New research has shown that gaining a new insight, also known as an ‘aha’ moment, induces signaling patterns in the brain linked to high degrees of pleasure. Experienced during orgasm, these signaling patterns are also common when eating tasty food, quenching thirst and using addictive substances.
For the study, researchers from Drexel University recruited 44 participants including 25 men and 19 women. They then used high density electroencephalograms (EEGs) to track the brain activity of the participants as they solved anagram puzzles. In each puzzle, the participants were required to unscramble letters to reveal a hidden word. Each time they had an ‘aha’ moment in managing to unscramble a word, they pressed a button which signaled the EEG to take a snapshot of their brain activity.
The researchers then asked each participant to fill out a questionnaire to measure their ‘reward sensitivity’. Reward sensitivity, say the researchers, is a basic personality trait that can indicate the extent to which a person is motivated to ‘gain rewards rather than avoid losing them’.
In the end, the researchers found that those who scored highly on the questionnaire also tended to have powerful ‘aha’ moments as captured by the EEG. In particular, their EEG scans demonstrated an extra spike of high-frequency gamma waves in their reward systems’ orbitofrontal cortex. Meanwhile, people scoring low on the reward sensitivity test did not have such spikes.

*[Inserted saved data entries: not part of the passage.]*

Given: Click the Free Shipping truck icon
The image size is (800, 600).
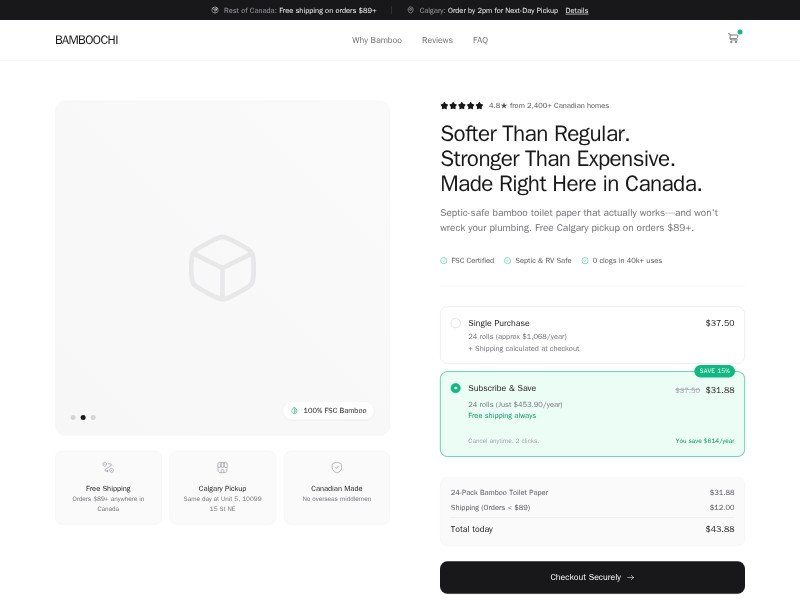Looking at the screenshot, I should click(x=108, y=467).
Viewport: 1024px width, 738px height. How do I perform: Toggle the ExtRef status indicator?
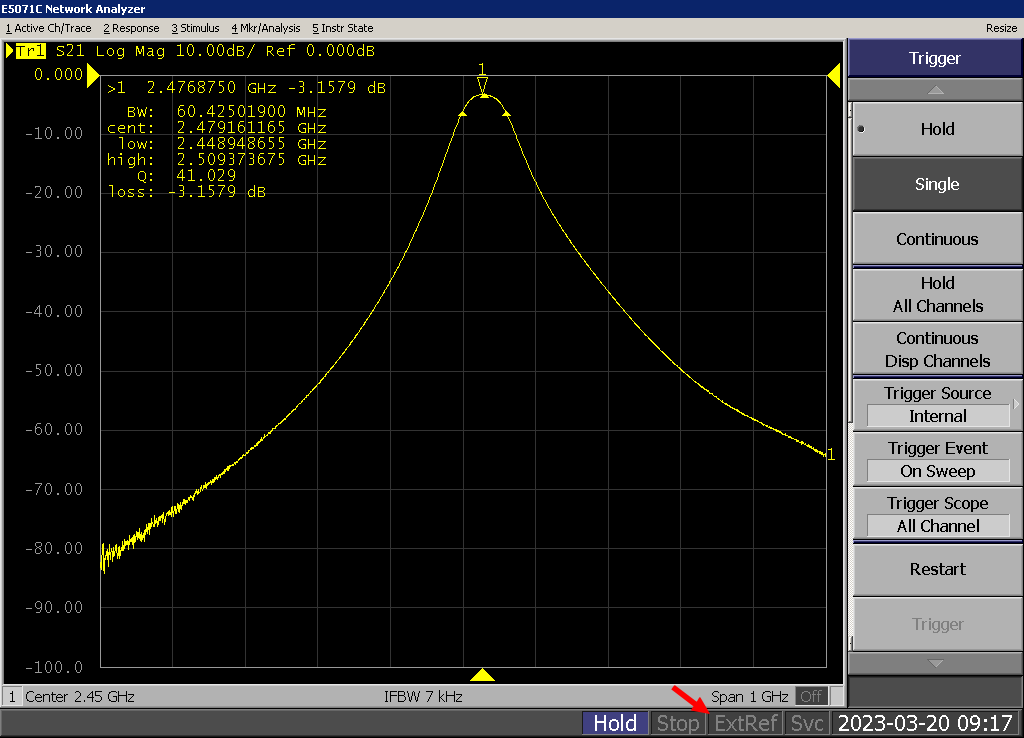tap(746, 723)
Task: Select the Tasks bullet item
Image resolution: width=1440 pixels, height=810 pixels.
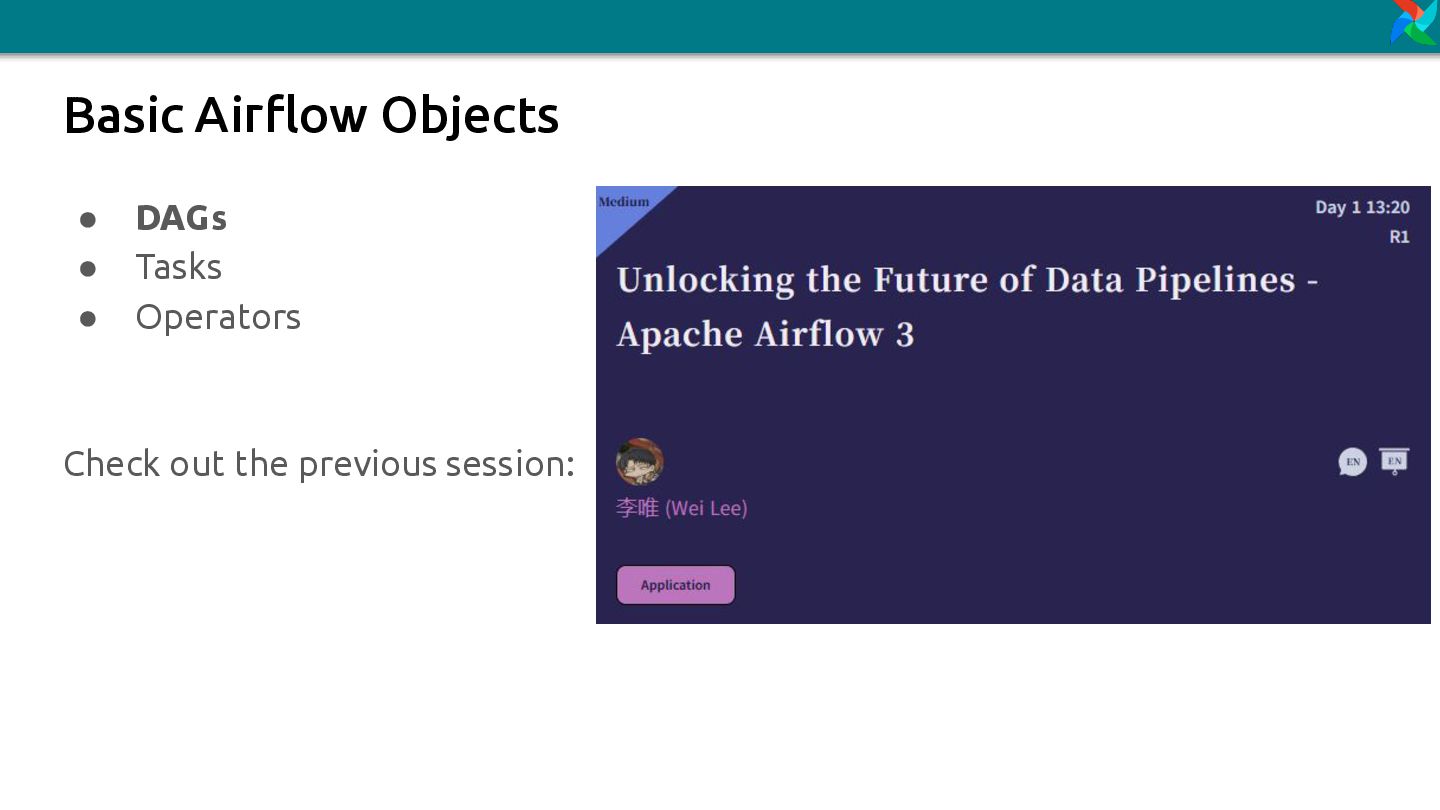Action: [179, 267]
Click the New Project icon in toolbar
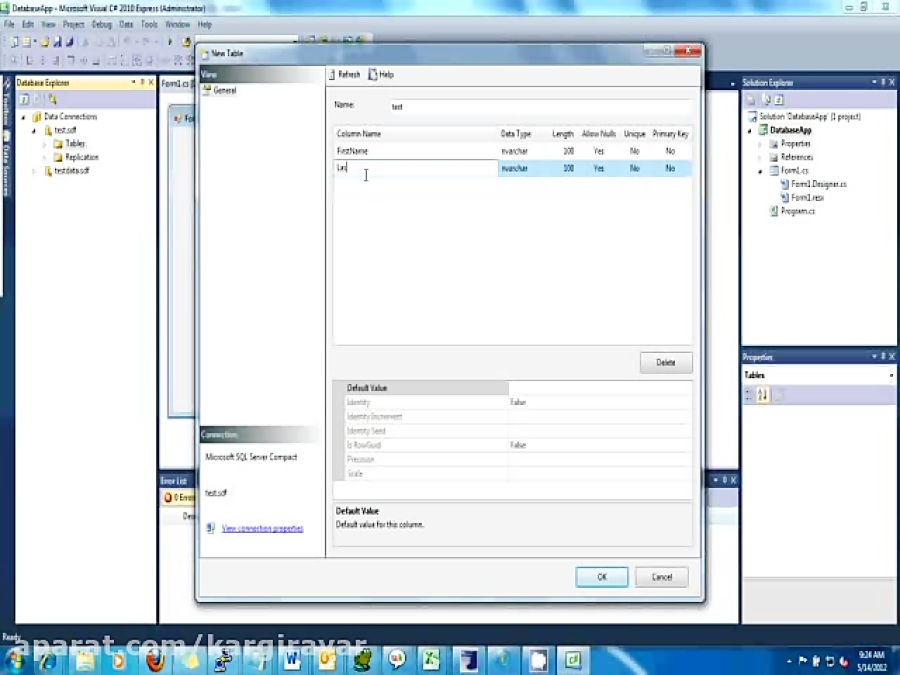This screenshot has width=900, height=675. point(15,41)
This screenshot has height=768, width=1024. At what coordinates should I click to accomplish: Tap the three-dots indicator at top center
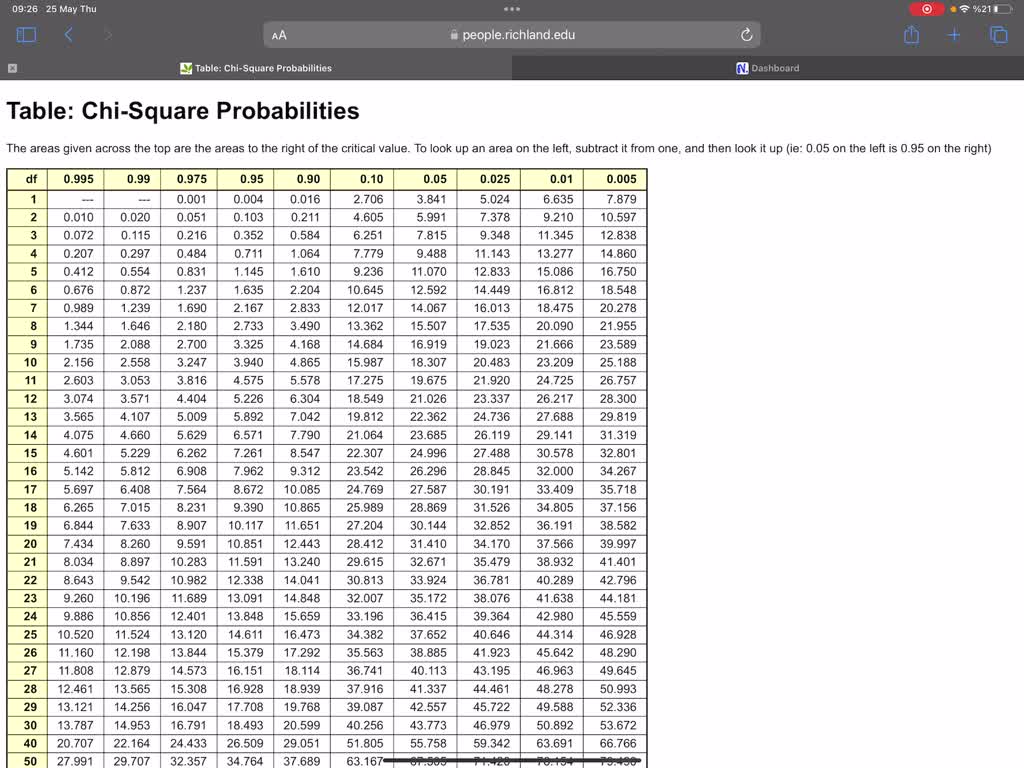(512, 9)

This means that although they had the same moments of insight, they did not experience them in the same oragasmic way.
"The fact that some people find insight experiences to be highly pleasurable reinforces the notion that insight can be an intrinsic reward for problem solving and comprehension that makes use of the same reward circuitry in the brain that processes rewards from addictive drugs, sugary foods, or love," write the psychologists behind the research.
John Kounios, one of the study’s lead authors, added, “The fact that evolution has linked the generation of new ideas and perspectives to the human brain's reward system may explain the proliferation of creativity and the advancement of science and culture.”